Affirmons d'abord qu'on ne peut rien
démontrer sur l'idée de nature parce que malheureusement, celle-ci
permet de prouver tout et son contraire. Si bien qu'à la fin, c'est
l'idée même de nature qui s'évanouit comme un rêve dont on se
réveillerait tout hébété. Si notre nature passionnelle nous
pousse à haïr les uns, force est de constater qu'elle nous pousse
tout autant à aimer les autres. Ainsi, pour Spinoza, l'amour est
l'exact opposé de la haine, à savoir la joie associée associée à
l'idée de cause extérieure.

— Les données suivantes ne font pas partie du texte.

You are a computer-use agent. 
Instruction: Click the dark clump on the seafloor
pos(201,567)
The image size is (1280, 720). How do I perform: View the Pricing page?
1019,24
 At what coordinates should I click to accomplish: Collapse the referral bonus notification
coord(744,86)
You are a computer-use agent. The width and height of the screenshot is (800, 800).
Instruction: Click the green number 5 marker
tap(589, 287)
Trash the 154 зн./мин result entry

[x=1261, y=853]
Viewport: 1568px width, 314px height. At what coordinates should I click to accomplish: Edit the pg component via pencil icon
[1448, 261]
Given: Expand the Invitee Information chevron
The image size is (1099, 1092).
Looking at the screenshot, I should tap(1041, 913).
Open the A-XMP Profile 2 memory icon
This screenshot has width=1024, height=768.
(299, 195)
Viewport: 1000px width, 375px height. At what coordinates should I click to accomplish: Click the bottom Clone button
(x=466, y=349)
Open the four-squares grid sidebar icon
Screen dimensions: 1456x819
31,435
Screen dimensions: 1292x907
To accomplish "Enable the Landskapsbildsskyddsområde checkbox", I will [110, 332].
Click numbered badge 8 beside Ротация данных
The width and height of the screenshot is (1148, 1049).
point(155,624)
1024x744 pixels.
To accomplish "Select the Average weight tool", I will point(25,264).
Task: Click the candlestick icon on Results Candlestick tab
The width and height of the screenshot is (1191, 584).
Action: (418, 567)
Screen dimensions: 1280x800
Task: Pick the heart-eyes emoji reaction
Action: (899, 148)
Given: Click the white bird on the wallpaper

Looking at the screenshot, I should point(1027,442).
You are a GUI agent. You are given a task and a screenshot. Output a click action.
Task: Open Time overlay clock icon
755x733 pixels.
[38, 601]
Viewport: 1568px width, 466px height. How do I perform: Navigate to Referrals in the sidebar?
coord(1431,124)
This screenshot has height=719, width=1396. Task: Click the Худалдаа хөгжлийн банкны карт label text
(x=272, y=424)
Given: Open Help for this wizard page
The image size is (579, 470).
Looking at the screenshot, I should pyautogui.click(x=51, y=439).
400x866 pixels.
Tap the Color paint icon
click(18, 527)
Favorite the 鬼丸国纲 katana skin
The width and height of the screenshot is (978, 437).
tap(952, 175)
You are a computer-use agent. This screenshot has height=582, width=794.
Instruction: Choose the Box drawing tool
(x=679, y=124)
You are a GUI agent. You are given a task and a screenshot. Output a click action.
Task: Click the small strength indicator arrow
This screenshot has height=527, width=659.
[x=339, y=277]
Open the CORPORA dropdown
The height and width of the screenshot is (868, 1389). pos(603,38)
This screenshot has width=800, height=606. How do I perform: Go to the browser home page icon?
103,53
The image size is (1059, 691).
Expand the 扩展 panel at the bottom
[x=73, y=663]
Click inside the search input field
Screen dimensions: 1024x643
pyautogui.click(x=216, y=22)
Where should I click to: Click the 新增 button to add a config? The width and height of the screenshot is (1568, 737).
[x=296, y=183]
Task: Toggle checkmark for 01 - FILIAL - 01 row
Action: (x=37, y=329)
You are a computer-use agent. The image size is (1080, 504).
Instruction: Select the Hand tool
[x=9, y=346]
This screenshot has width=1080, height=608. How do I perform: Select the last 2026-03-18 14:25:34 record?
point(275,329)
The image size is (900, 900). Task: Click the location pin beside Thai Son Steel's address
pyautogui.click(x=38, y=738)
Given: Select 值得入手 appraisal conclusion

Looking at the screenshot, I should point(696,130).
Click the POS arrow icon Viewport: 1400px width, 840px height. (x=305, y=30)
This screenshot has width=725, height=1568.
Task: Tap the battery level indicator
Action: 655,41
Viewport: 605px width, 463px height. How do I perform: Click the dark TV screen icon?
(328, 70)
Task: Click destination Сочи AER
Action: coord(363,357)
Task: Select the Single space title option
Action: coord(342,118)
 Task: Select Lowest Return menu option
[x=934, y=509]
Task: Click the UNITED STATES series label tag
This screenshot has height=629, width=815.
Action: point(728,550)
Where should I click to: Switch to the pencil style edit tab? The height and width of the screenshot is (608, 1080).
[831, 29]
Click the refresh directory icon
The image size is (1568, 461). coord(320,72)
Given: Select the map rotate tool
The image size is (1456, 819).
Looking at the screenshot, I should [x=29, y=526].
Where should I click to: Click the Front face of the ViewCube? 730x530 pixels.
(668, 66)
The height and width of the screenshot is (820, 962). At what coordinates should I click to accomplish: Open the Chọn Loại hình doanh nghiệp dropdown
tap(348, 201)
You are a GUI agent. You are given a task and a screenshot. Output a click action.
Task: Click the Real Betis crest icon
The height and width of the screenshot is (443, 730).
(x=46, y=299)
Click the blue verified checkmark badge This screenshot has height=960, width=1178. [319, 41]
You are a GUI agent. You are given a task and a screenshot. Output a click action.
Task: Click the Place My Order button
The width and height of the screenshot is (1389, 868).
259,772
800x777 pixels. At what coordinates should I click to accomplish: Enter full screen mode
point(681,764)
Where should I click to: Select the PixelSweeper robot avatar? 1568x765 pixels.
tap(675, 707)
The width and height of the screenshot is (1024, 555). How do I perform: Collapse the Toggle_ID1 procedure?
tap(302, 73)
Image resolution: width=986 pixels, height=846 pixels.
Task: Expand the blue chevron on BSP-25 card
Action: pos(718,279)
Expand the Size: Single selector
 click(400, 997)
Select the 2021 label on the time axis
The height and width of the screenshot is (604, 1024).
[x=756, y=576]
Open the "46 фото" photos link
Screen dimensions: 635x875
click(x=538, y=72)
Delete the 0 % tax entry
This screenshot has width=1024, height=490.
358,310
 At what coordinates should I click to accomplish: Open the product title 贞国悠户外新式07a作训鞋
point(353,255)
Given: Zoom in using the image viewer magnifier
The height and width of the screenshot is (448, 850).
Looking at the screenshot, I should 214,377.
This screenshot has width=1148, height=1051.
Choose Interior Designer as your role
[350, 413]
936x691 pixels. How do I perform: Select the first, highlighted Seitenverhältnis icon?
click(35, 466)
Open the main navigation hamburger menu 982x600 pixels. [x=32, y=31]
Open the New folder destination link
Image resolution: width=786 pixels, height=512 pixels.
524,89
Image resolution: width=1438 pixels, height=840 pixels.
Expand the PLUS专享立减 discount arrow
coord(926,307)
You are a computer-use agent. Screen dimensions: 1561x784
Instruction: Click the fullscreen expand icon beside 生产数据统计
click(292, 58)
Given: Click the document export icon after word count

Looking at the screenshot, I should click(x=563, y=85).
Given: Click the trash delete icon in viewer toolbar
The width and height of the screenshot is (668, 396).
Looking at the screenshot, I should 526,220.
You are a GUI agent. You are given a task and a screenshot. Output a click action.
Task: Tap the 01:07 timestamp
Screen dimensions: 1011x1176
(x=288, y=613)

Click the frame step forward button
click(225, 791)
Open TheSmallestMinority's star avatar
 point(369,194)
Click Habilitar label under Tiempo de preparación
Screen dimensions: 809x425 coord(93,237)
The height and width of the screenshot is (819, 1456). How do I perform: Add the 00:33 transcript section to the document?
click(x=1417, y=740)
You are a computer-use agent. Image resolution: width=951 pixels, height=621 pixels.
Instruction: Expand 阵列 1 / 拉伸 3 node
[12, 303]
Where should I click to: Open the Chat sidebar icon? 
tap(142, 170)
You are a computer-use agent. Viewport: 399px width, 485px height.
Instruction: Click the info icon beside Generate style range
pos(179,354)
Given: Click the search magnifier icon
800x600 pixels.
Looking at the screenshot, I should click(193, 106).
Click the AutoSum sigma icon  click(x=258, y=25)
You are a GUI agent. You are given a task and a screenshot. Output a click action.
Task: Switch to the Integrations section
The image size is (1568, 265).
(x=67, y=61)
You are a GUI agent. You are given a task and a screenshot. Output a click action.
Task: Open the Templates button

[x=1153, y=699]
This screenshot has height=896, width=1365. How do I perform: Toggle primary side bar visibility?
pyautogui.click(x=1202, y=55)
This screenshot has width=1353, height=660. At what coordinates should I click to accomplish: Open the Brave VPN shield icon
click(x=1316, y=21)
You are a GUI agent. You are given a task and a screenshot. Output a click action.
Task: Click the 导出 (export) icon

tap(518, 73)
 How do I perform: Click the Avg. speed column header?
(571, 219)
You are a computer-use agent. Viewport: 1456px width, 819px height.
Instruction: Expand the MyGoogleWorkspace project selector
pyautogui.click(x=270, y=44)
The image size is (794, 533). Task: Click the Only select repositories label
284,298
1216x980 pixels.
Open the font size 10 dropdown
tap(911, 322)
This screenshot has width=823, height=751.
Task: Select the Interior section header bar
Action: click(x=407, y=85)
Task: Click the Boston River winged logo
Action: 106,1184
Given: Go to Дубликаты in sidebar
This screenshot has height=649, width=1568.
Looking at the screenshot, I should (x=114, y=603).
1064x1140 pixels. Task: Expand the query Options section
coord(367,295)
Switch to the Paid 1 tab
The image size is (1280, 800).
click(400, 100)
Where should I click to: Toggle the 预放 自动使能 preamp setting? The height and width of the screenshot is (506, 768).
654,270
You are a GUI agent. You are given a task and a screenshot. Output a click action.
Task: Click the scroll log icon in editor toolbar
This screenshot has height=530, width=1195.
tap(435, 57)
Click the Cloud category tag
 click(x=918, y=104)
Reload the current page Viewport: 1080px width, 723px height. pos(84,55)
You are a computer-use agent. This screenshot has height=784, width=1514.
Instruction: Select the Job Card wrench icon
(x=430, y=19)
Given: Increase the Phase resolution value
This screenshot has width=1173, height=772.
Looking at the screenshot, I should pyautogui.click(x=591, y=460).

Autrement dit, une joie que l'on
ressent grâce aux autres, qui nous poussent à les aimer, à
ressentir à leur égard amour, reconnaissance, gratitude, etc. Et il
ne s'agit pas ici d'avoir une pensée grotesque, simpliste, qui
consisterait à prétendre haïr ceux qui se comportent mal à notre
égard et à aimer ceux qui nous aident, tant il est vrai que l'on
peut haïr quelqu'un pour ses bienfaits, pour sa sollicitude, si on
sent que cette aide nous écrase, nous avilit, nous prive de notre
puissance d'agir et qu'à l'inverse, comme le dit Nietzsche, on peut
ressentir de la gratitude et de l'amitié pour nos ennemis puisqu'ils
nous poussent à nous dépasser. Ce qui est assez proche d'ailleurs
de l'esprit sportif, tel, en tout cas, qu'on le retrouve chez Maynard
lui-même :
« You can be a warrior on the field, on the mat, on the track, but at the end of the day, it really is'nt about pummeling your opponent. It's about understanding how much better you can do (…)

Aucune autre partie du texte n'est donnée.